Мои поиски о мистических учениях нашли выражение в «Докторе Черном». В этом романе я выдвигал идею о существовании в замкнутых общинах Тибета остатков доисторической культуры и ее хранителей, глубоко посвященных в знания древней науки, и наивно проводил параллели между этими остатками и новейшими изысканиями европейской науки.
Процесс оформления моего мистического мировоззрения завершился в период Октябрьской революции, чему в определенной мере способствовали мои связи в Петрограде.
Октябрьскую революцию я встретил враждебно, воспринимая только внешнее проявление толпы, смешивавшее в моем понимании люмпен-пролетариат с пролетариатом и создававшее у меня представление о «животной распущенности» рабочих, матросов и красногвардейцев.
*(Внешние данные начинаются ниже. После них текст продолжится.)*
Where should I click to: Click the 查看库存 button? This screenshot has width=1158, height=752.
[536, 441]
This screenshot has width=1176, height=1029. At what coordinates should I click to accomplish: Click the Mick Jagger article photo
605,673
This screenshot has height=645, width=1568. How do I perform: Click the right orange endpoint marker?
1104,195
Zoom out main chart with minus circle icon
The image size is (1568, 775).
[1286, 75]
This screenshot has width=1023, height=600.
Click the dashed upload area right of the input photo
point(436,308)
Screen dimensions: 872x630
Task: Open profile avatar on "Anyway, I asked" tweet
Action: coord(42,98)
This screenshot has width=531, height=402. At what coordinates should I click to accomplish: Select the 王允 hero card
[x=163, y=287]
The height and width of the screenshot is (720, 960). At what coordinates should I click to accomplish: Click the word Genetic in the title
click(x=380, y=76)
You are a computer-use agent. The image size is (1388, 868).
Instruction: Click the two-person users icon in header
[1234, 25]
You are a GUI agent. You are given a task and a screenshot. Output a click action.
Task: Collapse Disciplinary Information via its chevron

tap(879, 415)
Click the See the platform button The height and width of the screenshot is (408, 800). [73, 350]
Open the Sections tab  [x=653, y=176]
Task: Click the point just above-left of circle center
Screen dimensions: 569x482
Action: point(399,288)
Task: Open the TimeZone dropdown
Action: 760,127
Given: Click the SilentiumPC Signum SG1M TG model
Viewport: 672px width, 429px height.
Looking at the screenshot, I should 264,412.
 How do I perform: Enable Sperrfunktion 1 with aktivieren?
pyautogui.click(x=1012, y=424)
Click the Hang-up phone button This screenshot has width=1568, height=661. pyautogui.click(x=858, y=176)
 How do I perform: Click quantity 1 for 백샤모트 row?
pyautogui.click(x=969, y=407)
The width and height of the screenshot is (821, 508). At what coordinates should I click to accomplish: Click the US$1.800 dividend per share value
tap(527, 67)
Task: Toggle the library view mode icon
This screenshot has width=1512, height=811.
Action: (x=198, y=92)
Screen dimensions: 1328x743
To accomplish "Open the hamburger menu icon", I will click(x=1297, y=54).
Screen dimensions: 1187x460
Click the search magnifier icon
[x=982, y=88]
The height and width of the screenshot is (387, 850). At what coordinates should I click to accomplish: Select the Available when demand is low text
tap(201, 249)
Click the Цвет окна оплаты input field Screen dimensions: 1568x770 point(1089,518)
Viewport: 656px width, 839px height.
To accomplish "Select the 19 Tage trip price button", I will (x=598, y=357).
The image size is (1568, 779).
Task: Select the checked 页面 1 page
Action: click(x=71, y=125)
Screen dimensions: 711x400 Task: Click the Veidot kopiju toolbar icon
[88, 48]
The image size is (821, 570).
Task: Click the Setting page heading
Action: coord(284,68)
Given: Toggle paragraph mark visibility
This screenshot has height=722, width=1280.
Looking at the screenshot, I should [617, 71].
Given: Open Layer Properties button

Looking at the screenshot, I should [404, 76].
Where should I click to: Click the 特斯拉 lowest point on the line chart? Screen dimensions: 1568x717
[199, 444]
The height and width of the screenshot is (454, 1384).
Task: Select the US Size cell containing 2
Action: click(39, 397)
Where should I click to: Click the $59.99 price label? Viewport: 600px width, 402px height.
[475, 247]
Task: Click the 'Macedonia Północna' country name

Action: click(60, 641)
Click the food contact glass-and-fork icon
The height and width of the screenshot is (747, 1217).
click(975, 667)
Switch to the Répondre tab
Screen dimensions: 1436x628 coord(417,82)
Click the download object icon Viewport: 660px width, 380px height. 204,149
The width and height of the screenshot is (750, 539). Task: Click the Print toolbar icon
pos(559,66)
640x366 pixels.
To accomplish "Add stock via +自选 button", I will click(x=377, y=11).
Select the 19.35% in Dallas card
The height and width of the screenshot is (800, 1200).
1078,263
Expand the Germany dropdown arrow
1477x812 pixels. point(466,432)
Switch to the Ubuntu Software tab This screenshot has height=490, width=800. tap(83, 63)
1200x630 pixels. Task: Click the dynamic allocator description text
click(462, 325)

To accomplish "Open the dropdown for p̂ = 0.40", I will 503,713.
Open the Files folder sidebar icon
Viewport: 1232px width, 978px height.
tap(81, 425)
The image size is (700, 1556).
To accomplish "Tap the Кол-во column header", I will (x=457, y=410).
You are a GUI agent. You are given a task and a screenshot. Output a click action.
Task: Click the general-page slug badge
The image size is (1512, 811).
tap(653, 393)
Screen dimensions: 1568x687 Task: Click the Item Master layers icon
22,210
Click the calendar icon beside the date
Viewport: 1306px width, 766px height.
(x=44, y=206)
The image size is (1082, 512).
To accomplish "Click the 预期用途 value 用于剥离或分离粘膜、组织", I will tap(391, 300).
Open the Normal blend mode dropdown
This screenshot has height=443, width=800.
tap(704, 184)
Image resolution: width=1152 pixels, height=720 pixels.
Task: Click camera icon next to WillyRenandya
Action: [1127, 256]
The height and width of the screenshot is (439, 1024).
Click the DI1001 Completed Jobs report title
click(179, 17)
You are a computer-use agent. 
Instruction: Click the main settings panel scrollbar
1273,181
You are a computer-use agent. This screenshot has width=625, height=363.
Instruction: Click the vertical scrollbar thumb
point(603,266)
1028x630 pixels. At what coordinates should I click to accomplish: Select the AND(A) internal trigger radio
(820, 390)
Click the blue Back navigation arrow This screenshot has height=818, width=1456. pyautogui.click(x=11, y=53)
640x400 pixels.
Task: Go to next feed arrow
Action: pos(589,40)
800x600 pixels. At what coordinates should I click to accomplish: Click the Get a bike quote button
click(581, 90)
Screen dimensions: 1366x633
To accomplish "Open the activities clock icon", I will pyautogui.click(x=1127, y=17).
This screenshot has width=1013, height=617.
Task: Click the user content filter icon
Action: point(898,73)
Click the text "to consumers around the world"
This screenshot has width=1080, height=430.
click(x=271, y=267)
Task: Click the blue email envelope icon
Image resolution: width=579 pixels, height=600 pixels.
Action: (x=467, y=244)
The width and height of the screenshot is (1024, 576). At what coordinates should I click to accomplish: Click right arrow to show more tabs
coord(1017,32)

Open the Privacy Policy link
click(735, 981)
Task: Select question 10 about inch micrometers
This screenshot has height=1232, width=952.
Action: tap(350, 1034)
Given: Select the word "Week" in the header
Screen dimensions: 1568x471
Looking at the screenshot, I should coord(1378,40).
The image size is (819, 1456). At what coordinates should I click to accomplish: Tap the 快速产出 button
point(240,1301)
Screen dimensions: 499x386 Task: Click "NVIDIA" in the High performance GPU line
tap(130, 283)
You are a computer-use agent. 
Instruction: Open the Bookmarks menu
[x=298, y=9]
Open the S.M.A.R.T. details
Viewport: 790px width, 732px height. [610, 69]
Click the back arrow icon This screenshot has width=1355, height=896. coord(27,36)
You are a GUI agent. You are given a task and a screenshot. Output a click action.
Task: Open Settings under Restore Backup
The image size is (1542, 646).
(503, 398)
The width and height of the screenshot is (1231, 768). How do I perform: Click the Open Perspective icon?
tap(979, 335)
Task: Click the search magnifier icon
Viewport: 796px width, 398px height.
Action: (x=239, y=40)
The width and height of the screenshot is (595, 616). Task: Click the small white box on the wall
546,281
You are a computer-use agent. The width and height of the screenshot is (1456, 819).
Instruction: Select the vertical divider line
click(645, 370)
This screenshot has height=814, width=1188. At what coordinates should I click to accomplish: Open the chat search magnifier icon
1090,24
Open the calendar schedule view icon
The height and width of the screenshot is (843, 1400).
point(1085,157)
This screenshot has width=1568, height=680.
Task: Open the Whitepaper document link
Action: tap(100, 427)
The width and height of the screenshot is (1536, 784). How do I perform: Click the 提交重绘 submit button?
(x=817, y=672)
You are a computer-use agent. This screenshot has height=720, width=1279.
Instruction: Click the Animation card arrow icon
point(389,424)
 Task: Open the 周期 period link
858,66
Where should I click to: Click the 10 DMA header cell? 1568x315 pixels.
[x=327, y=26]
Это создавало стремление скрыться, спрятаться от революции.
Вместе с этим, в соответствии с владевшими мной мистическими настроениями, революцию я воспринял как некоторую возможность для осуществления христианских идеалов, противопоставляя их идеалам классовой борьбы и диктатуры пролетариата, идеи невмешательства в политическую борьбу и разрешения социальных вопросов индивидуальной нравственной переделкой себя. Свои взгляды в этот период я проводил, читая лекции, в часто печатавшихся мной литературных произведениях религиозно-мистического характера.